Greggs braces for profit drop as weight-loss drugs suppress demand for sausage rolls
The UK’s biggest bakery chain is expected to post its first significant annual profit decline in years when it reports full-year results on Tuesday (3 March), with appetite-suppressing medications such as Ozempic and Wegovy cited as a growing drag on sales of its signature high-calorie pastries.
Analysts are forecasting pretax profits of around £173 million for the 52 weeks to 27 December 2025, a roughly 9% drop from the previous year, despite total sales rising 6.8% to £2.151 billion.
Like-for-like sales at company-managed shops grew a modest 2.4% for the full year, accelerating to 2.9% in the fourth quarter as Greggs benefited from aggressive store expansion and targeted promotions.
The profit warning comes as Greggs grapples with a perfect storm: subdued consumer confidence, rising labour and tax costs, and increasingly, the structural shift triggered by GLP-1 weight-loss drugs.

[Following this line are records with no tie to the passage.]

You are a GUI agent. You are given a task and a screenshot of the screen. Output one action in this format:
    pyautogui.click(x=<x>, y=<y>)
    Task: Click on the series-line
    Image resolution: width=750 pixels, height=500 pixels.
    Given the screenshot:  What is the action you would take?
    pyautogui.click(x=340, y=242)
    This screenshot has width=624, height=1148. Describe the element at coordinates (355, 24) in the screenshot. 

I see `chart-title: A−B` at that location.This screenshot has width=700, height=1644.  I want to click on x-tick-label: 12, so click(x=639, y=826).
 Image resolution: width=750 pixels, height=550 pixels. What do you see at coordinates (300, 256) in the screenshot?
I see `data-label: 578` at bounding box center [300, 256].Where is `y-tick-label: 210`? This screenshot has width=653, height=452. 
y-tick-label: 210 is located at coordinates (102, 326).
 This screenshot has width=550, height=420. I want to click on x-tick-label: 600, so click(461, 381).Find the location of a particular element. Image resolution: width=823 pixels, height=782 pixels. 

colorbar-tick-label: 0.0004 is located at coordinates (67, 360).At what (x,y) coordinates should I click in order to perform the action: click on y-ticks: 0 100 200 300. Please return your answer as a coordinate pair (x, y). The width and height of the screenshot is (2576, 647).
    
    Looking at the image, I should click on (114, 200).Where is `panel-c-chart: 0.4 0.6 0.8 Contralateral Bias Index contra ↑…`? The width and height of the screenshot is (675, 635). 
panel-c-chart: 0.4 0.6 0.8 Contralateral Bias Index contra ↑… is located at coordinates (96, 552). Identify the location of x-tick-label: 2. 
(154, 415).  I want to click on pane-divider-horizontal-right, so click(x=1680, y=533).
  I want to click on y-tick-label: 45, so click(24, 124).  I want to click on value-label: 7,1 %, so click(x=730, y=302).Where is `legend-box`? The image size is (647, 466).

Chief executive Roisin Currie has been blunt about the change. In updates accompanying the chain’s trading statements, she warned there is ‘no doubt’ that appetite-suppressing medication is having an impact on the business, joining a growing chorus of food retailers pointing to changing customer habits.
Jefferies analysts went further in February, calling the drugs a ‘material threat’ that disproportionately hits demand for Greggs’ savoury, fatty favourites – sausage rolls, steak bakes and pasties.
The brokerage downgraded the stock to ‘hold’ from ‘buy’, triggering a 6% single-day share drop. Greggs shares had already fallen around 40% over the course of 2025, reflecting investor concerns that the Ozempic effect could prove more than temporary.
While Greggs opened a net 121 new stores in 2025 (taking the total estate to 2,739), underlying demand growth has slowed markedly from the double-digit surges seen in earlier post-pandemic years. Market-research firm Circana showed Greggs still gaining share of visits, but the overall food-to-go market has been soft.
Other cost pressures
Cost pressures have compounded the issue. National insurance changes, minimum wage rises, and lingering ingredient inflation have squeezed margins even as the company delivered £13 million in efficiency savings last year.
Currie has described 2026 as a year of ‘“’temporary pressure on margins’ as the group invests in a new Derby production facility and distribution centre.
For 2026, the board expects profits to hold at broadly similar underlying levels to 2025, with any improvement dependent on a consumer recovery. It plans another 120 net new openings and says capex will fall sharply, shifting the group back to net cash generation.
Currie, who took the top job in 2023, has positioned Greggs as a value champion in a cost-conscious Britain. The chain has leaned into meal deals, breakfast ranges and delivery partnerships while keeping core prices under review rather than hiking aggressively.
Some analysts, including JPMorgan, still see long-term structural strengths – a convenient high-street footprint, strong brand and franchise expansion potential – describing the current valuation as a 40% discount to historic averages.
But the GLP-1 wildcard is new. With an estimated 4%+ of the UK adult population now using the drugs, and prescriptions continuing to rise, retailers from supermarkets to fast-food groups are watching closely. Greggs’ core customer base, often younger, urban and frequent snackers, overlaps with early adopters of the medications.